This week, we’re launching a three-part blog series called “Strong Women, Strong Michigan.” We all know and love women in our lives, and it’s no secret that women are the backbone of communities. Still, women continue to face unique barriers to economic security and full participation in our society. Over the course of three blog posts, we’ll be taking a deeper look at how women in Michigan are doing and how policies can strengthen outcomes among women in the realms of housing, employment, economic prosperity and political participation. Our first blog looks at women participating in the labor force and how a persistent wage gap contributes to levels of poverty among families.
Growing up, my mother used to regale my sister and me with stories of odd jobs she held throughout her twenties and thirties. My sister and I came to call her “Renaissance Woman” because she worked all sorts of gigs and picked up very specific skills like making different kinds of pasta from scratch, operating a telephone switchboard, and safely operating a forklift. She even graduated from clown school in the 1980’s. Yes, you read that correctly. My mother learned to be a professional clown. Well into my elementary school years, my mom still booked birthday parties on the weekends as “Panchita,” the friendly clown who could perform magic tricks and wore big red and blue clown shoes she loved to prance around in. My sister and I were even pulled into her gigs as her little clown assistants. Wigs and all.

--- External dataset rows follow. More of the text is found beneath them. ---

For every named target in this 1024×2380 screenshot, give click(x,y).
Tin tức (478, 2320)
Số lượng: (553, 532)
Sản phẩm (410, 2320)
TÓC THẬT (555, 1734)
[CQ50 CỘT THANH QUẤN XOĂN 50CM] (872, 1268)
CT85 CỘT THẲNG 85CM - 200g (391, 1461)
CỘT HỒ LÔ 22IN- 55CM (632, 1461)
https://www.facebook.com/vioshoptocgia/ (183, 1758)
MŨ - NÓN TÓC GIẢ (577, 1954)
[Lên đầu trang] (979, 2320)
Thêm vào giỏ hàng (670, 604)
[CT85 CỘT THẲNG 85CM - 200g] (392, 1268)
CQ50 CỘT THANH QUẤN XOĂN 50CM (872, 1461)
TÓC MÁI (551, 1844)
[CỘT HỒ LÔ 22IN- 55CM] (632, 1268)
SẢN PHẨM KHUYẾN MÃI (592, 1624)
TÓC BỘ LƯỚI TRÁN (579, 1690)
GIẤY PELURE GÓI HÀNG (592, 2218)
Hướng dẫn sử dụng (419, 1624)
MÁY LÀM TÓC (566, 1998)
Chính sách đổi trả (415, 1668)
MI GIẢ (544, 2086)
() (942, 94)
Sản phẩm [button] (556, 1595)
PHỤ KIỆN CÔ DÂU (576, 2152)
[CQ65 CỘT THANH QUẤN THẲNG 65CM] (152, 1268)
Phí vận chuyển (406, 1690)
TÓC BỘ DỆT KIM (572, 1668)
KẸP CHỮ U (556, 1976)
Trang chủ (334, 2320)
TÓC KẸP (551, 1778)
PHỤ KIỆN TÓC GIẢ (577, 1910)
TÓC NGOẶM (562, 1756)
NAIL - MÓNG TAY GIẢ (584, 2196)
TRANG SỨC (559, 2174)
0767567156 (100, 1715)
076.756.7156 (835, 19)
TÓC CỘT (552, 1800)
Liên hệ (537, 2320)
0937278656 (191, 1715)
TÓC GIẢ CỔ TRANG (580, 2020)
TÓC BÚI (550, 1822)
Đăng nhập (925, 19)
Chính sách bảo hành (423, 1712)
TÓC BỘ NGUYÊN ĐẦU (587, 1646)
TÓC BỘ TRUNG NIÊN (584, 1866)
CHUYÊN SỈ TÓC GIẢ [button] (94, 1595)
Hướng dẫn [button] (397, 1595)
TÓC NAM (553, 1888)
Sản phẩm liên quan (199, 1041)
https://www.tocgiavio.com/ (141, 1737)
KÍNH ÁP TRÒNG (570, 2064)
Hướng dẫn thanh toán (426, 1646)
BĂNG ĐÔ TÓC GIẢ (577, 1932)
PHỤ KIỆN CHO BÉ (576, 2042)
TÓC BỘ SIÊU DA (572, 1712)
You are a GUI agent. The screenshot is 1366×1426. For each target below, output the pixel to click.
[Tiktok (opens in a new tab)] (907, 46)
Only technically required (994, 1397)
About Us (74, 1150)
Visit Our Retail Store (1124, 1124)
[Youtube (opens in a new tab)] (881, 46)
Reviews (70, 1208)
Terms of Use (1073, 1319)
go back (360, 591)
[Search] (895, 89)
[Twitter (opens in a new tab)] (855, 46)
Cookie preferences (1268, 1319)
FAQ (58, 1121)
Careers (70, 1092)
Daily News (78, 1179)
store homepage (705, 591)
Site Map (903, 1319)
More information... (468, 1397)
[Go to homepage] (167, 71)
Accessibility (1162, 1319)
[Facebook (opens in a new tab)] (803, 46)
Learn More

Despite the fun we had learning about and even participating in my mom’s work, it wasn’t until we were teenagers that we realized that in all of those jobs, our mother had hardly ever earned more than minimum wage. She was chronically underpaid and overworked. Still, she managed to put food on the table and pay for our school supplies. My mom is and always will be my real-life superhero and I’m sure your mom is yours as well. I think we can all agree that women’s work is invaluable. Women’s work keeps families afloat and drives entire economies. Women deliver hundreds of hours in paid and unpaid labor, and yet, they still aren’t compensated fairly for what they contribute to society.
A new report card from the Institute of Women’s Policy Research gives Michigan a “C” grade for how women are doing in the realm of employment and opportunity. For starters, it’s no secret that a persistent gender pay gap hurts everyone. Unfortunately, women in Michigan still don’t earn the same as men doing the same work. Michigan women who work full time year round make 80 cents on the dollar compared with men who work full-time year round. If working women in Michigan earned as much as comparable men, their poverty rate would drop by half, and the poverty rate among working, single mothers would drop by more than half. That’s astonishing. A significant share of women could obtain economic security if only they were paid fairly. If the current trend continues, women in Michigan won’t see equal pay until the year 2084 (WAIT WHAT??). Full stop. I’ll be 91. What’s even more frustrating is how racism plays a role in how the gender pay gap is felt among women of different racial and ethnic identities. Median annual earnings for White women in Michigan are $40,076 compared to $33,026 among Black women, $30,318 among Hispanic or Latinx women and $50,443 among Asian women. These differences can spell out significant differences in long term outcomes among women and their families. Lower earnings mean a lower likelihood of owning a home, building wealth and being healthy.
One good bit of news is that a growing share of women today are in managerial or professional occupations. These positions often have higher wages and employment benefits. Also, a larger share of women are starting their own businesses. 37% of women were business owners in 2012 compared to 30.4% in 2007. The bad news? Too many other women are still employed in low-wage jobs that don’t pay a livable wage; 30.2% to be exact. The Institute’s report card ranks Michigan 27th nationally for the share of women in poverty. Approximately 16% of women in the state ages 18 and older are experiencing poverty. That’s approximately 1.3 million women who are struggling financially.
So it’s clear, we have a long way to go before we can say women in Michigan are being treated equally in the realm of employment and opportunity. There are plenty of solutions. One is raising the minimum wage, and sticking to it. Another is compensating women equally for their work. A third is strengthening programs that support working women like the Earned Income Tax Credit (EITC). I don’t know about you, but I’d really like to see progress before 2084.
My mom is nearing retirement age, but she still works part-time. Every day she wakes ups, eats a quick breakfast and arrives to work early to get a head start on the work for the day. She’s joined by millions of women in Michigan who like her, have also worked odd jobs, are modern renaissance women themselves, and continue to work almost every day. Women’s work is valuable. It’s time our policies reflect that truth.